Per tutte le sacre polpette della polpettosità, Vinnie Moore io non lo conoscevo. E “Aerial Visions” mi sta davvero rendendo migliore la vita.

Vinnie Moore

Vinnie Moore.

Un po’ di anni fa ero ad un concerto ed un tipo mi disse proprio questo, ma non la sola frase … era un tipo al bar eh, uno sconosciuto: era un concerto di gente varia, tra cui alcuni bravissimi. Ma in effetti il gruppo più scarso tecnicamente era quello che ci divertiva di più. E lui disse proprio: alla fine di questa giornata sono loro che mi hanno migliorato la vita… gli altri sono solo bravi.

Beh, io sto lavorando, sono in un periodo di magrissima per i soldi, praticamente mi sono auto-recluso, auto-regolato, e per quanto riguarda farsi una passeggiata ci ha pensato il tempo a fregarmi. Quindi sono qui, faccio il mio lavoro.

Ma da quando ho messo su questo lavoro di Vinnie Moore il lavoro va avanti come deve essere: un piacere! 🙂

Ed è il sound totale del disco, oltre tutto: non posso dire in tutta sincerità che se mi avessero detto che era un disco di Satriani non ci avrei creduto. Avrei anzi detto: evviva. Ma se posso dirlo con gli occhi aperti, sapendolo, di solito Satriani ha un suo carattere leggermente diverso, mentre questo suona un po’ più classico. Ma stiamo parlando di atomi, pagliuzze, polverina di differenza: è stratosfericamente fico.

Come si piò vedere chiaramente è uscito dall’epoca dei “capelloni anni 80” e … in quanto a quello ci è restato 🙂 Ho scoperto anche di questa classificazione degli “shredder” ma … me ne fotto. Se mi piace ascolto altrimenti me ne fotto. E qui… si gode.

Grazie Vinnie! E grazie al mio amico che mi ha proposto ‘sto disco!!!!!!! Ficata.

Karnivool – Deadman

Una delle canzoni che mi piacciono di più. Non mi stanco quasi mai.

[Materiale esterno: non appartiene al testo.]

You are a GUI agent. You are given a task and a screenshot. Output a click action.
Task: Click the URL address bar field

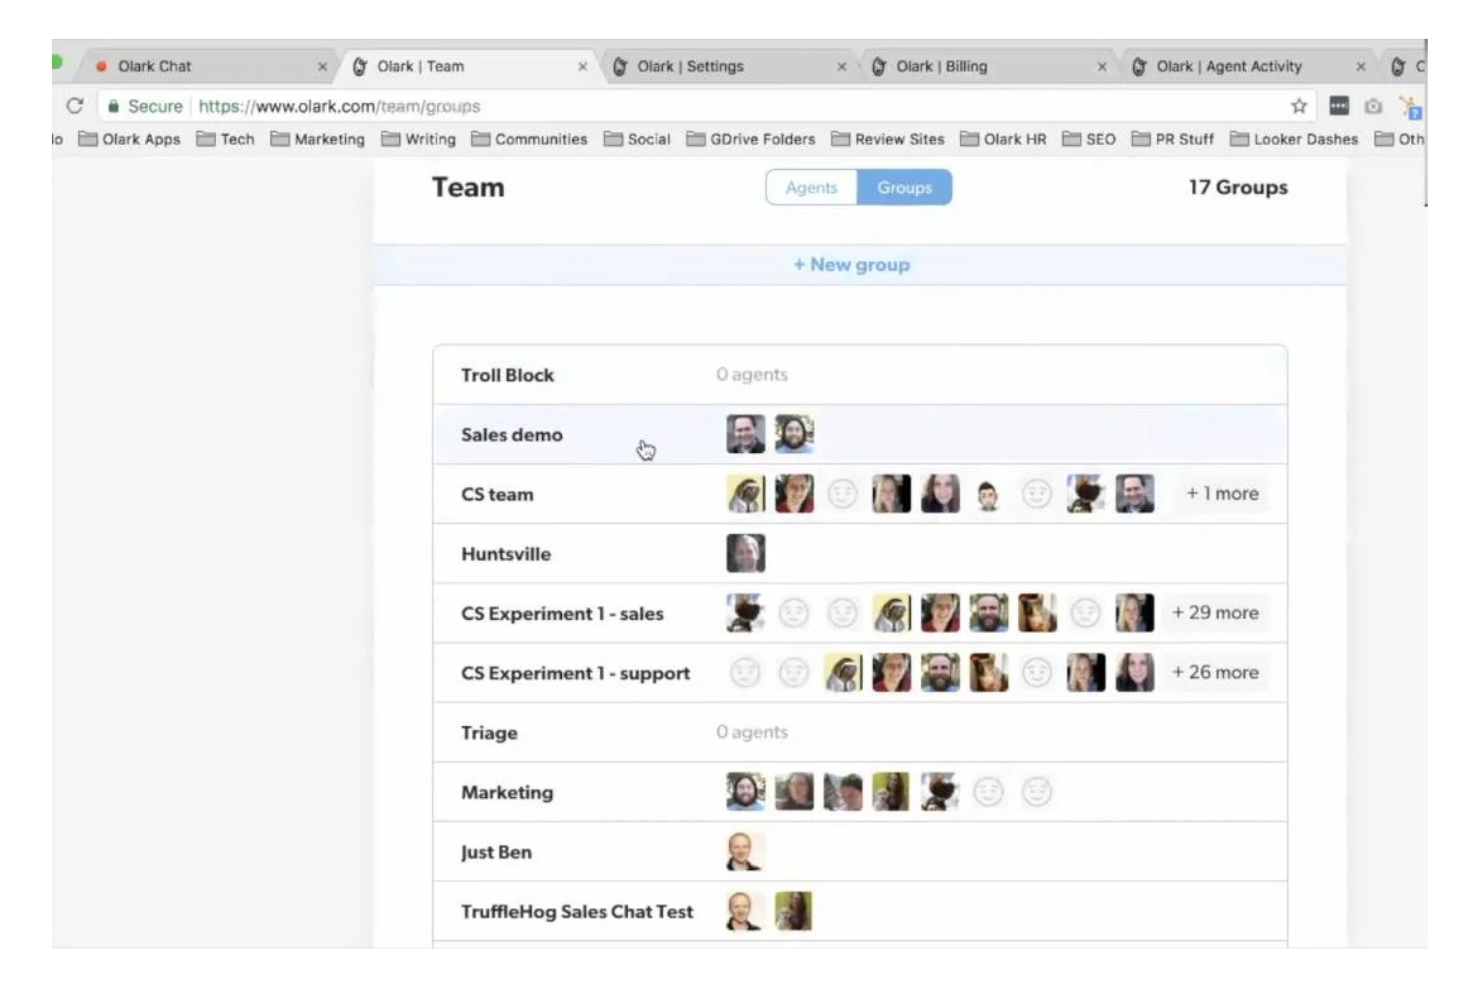coord(700,106)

E qui sotto… come vedete sanno anche suonarla, non solo registrarla così daDDio.

Che si deve fare… io quando non vorrei esistere più potrei ascoltarla e dire “dopo, dopo, aspetta che finisca questa” ? Non lo so. Perché si potrebbe fare con tante cose. Ma quando non lo vuoi più fare… le volte in cui non lo vuoi più fare… che senti persino di non meritartelo? Ma per fortuna ora non è così. Possiate godervela.